Provided information |
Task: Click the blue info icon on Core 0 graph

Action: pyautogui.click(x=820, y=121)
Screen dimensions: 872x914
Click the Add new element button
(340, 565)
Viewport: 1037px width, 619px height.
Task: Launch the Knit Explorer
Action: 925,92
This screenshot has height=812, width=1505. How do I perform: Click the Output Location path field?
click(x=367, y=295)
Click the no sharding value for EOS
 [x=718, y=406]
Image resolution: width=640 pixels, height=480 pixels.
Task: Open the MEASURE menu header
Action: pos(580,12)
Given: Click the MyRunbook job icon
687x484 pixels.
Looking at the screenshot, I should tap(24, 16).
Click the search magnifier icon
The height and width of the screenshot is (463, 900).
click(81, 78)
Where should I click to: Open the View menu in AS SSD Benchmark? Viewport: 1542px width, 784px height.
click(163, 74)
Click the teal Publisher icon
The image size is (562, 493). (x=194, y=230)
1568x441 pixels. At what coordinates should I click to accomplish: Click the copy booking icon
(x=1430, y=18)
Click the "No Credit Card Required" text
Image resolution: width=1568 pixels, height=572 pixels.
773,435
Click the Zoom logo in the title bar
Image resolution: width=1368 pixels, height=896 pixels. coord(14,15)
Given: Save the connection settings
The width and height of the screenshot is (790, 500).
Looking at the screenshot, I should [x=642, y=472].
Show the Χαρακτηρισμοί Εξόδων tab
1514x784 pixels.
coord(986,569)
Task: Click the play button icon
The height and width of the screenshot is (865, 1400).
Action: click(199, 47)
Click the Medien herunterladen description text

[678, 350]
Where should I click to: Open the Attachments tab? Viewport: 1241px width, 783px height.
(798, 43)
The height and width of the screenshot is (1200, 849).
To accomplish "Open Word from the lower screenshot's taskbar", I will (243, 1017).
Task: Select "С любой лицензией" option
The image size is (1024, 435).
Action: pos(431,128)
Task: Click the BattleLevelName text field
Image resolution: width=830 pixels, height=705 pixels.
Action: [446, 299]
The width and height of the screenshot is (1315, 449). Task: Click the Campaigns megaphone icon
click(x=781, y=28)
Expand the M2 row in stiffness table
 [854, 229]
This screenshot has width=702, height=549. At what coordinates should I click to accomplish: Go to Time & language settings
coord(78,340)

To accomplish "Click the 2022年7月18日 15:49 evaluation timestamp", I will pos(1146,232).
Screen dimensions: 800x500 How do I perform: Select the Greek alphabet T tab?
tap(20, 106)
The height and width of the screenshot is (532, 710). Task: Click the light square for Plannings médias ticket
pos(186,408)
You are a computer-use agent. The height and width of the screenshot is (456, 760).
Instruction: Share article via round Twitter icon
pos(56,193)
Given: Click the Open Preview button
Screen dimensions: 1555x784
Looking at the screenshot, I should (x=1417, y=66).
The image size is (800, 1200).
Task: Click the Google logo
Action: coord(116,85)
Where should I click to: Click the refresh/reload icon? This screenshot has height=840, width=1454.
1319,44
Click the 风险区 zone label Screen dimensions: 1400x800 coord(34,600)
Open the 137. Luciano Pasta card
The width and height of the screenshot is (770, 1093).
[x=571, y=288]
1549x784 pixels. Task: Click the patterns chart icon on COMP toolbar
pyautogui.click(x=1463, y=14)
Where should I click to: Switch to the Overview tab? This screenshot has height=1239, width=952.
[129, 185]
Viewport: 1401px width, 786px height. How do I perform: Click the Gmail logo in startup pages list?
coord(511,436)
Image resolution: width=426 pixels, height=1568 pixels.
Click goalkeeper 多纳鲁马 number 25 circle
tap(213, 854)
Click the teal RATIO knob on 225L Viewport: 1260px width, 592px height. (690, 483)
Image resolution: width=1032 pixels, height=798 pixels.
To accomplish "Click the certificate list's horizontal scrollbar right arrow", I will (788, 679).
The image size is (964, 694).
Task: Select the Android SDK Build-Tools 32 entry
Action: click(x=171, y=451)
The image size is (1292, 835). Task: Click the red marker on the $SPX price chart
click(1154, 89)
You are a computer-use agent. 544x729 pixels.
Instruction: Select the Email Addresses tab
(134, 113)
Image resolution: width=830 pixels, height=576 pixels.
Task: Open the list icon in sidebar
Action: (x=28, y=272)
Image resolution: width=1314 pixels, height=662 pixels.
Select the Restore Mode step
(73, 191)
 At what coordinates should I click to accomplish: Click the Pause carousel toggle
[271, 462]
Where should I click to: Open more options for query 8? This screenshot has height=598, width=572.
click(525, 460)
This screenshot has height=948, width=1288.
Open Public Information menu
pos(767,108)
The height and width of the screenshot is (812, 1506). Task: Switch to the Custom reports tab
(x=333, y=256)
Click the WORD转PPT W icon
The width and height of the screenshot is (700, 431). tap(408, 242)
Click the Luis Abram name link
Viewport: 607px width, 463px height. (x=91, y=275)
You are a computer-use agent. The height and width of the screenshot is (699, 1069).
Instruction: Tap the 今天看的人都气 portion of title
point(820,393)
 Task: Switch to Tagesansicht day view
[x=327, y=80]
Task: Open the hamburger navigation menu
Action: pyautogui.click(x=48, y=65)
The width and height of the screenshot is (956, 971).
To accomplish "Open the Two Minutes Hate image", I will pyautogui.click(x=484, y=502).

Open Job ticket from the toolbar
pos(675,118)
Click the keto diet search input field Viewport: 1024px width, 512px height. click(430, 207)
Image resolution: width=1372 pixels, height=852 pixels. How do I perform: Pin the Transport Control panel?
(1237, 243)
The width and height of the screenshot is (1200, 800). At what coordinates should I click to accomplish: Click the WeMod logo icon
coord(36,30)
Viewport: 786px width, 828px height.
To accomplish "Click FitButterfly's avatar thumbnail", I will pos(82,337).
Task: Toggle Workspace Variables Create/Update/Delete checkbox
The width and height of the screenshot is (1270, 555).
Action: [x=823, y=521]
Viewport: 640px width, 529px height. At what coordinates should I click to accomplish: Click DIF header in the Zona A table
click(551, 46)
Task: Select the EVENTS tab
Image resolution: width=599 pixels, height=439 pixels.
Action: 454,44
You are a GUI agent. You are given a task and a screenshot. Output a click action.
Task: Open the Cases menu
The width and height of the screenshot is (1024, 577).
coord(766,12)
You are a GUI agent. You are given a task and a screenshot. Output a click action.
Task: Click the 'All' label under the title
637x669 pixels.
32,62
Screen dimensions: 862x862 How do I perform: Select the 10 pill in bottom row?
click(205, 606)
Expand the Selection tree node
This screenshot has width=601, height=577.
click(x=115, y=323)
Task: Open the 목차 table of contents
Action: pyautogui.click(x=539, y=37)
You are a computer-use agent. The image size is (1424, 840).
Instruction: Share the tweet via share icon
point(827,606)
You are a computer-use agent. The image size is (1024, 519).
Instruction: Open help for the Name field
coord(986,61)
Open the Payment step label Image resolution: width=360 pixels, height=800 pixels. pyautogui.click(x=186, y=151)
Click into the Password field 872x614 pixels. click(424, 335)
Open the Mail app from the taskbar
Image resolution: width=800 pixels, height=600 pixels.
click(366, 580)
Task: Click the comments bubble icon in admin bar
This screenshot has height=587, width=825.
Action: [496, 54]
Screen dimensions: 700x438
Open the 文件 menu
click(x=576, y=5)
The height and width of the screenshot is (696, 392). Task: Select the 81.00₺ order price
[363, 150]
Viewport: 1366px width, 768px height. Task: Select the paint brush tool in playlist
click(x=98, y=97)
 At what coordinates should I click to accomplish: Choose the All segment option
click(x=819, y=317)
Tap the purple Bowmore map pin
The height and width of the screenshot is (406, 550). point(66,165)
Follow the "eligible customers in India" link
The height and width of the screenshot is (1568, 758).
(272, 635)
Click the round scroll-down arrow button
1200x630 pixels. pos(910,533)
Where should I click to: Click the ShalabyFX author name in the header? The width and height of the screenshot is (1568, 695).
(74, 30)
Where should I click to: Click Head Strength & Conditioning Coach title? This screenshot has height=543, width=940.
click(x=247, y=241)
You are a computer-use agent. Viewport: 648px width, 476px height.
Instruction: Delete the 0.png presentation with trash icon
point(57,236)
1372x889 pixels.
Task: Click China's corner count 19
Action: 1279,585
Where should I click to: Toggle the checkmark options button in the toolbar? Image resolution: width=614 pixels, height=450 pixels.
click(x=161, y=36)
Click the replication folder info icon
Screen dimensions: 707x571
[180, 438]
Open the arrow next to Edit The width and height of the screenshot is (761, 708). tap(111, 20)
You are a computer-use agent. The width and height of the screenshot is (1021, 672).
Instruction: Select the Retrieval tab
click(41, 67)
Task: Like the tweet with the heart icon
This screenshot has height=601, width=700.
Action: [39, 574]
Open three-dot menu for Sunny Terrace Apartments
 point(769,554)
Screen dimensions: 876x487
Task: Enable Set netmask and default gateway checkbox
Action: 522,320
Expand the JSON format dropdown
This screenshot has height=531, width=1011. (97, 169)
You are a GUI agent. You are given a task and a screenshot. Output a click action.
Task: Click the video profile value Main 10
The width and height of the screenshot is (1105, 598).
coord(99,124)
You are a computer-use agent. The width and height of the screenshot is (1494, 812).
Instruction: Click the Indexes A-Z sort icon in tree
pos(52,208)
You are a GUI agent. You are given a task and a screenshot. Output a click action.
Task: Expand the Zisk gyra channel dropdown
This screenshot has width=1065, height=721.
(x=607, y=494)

Assigned task |
Find the line with "Where should I click to: Toggle" in the listing above, then write out that line and each remaining line exactly, with no other text.

Exercise answer |
Where should I click to: Toggle the checkmark options button in the toolbar? Image resolution: width=614 pixels, height=450 pixels.
click(x=161, y=36)
Click the replication folder info icon
Screen dimensions: 707x571
[180, 438]
Open the arrow next to Edit The width and height of the screenshot is (761, 708). tap(111, 20)
You are a computer-use agent. The width and height of the screenshot is (1021, 672).
Instruction: Select the Retrieval tab
click(41, 67)
Task: Like the tweet with the heart icon
This screenshot has height=601, width=700.
Action: [39, 574]
Open three-dot menu for Sunny Terrace Apartments
 point(769,554)
Screen dimensions: 876x487
Task: Enable Set netmask and default gateway checkbox
Action: 522,320
Expand the JSON format dropdown
This screenshot has height=531, width=1011. (97, 169)
You are a GUI agent. You are given a task and a screenshot. Output a click action.
Task: Click the video profile value Main 10
The width and height of the screenshot is (1105, 598).
coord(99,124)
You are a computer-use agent. The width and height of the screenshot is (1494, 812).
Instruction: Click the Indexes A-Z sort icon in tree
pos(52,208)
You are a GUI agent. You are given a task and a screenshot. Output a click action.
Task: Expand the Zisk gyra channel dropdown
This screenshot has width=1065, height=721.
(x=607, y=494)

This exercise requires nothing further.